— Begin SOURCE —

Besides funding initiatives for the city’s poorest students, Catania’s bills aim to boost outreach to parents. The legislation also would allow city officials to link standardized test scores and student grades — creating an incentive for students to care about the tests — and would create a new accountability system under which schools could be closed or turned over to an outside operator if they fail to meet improvement targets.
While some of Catania’s proposals could garner broad support, others are almost certain to face battles, particularly among council members who question whether the proposals overstep the legislators’ role in overseeing schools under mayoral control. Schools Chancellor Kaya Henderson answers directly to Mayor Vincent C. Gray (D).
“I’m not looking to take authority away from the chancellor,” said council member Tommy Wells (D-Ward 6), a member of the education committee. “I’m not sure we want to start legislating as if we’re the new school board.”
Council member David Grosso (I-At Large), also a member of the education panel, said that even if Catania’s proposals do not pass, or if they undergo substantial revision in the coming months, they will drive needed debate about how to improve the city’s schools.

— End SOURCE —

▶ _REQUIREMENT 1_
In the article on Catania’s school bills, begin at the words "While some of" and stop after "the city’s schools.". Reproduce that portion, switching "education committee" to "schools committee".
▶ _REQUIREMENT 2_
Carry the article on Catania’s school bills forward, starting directly after its last sentence.
The lines placed after the article play no part in this exercise.

— Begin GIVEN MATERIAL —

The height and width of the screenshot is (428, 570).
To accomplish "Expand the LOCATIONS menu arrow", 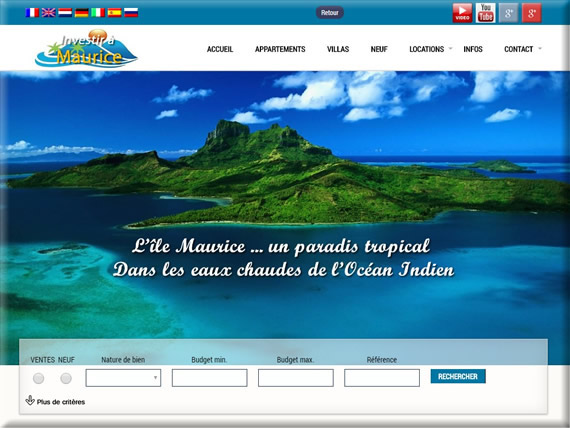I will [x=450, y=48].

— End GIVEN MATERIAL —

▶ _RESULT 1_
While some of Catania’s proposals could garner broad support, others are almost certain to face battles, particularly among council members who question whether the proposals overstep the legislators’ role in overseeing schools under mayoral control. Schools Chancellor Kaya Henderson answers directly to Mayor Vincent C. Gray (D).
“I’m not looking to take authority away from the chancellor,” said council member Tommy Wells (D-Ward 6), a member of the schools committee. “I’m not sure we want to start legislating as if we’re the new school board.”
Council member David Grosso (I-At Large), also a member of the education panel, said that even if Catania’s proposals do not pass, or if they undergo substantial revision in the coming months, they will drive needed debate about how to improve the city’s schools.

▶ _RESULT 2_
“What we’ve done in the District of Columbia is kind of triage. We’ve gotten books on time, we’ve paid bills, we’ve gotten buildings fixed,” Grosso said. “We’ve gotten to a point where we’ve got to say how are we going to move forward to improve outcomes for kids. And this will create the conversation we need; this will create the engagement we need.”
Council member Marion Barry (D-Ward 8) said he looks forward to “massive hearings” on the proposals: “I agree with a lot of it; however, much of it needs further scrutiny.”
Henderson said Monday afternoon that she could not comment on the legislation because she had not yet seen it. Council members and Gray also had not seen the legislation as of late Monday.
Gray spokesman Pedro Ribeiro, responding to a summary of Catania’s proposals provided by a reporter, said that some appear to duplicate projects already underway. Administration officials announced last week, for example, that they are working with D.C. public schools and charter school leaders to develop a unified enrollment lottery.
“There are a lot of things that he has in this proposal that are good ideas, and we know because we’re already working on them,” Ribeiro said. “There are other items that are more troubling, that we have to look at the legislative language to see exactly where this is going to lead.”
Catania produced the legislation during the past three months with the help of outside law firm Hogan Lovells, whose work has been funded with private donations. The lead lawyer working with Catania has been Maree Sneed, a former Montgomery County principal who has taught education courses at Harvard University and served on the board of Teach for America.
The proposals emerged from the law firm’s research as well as from conversations Catania has had with parents, principals and teachers while visiting schools this year, he said.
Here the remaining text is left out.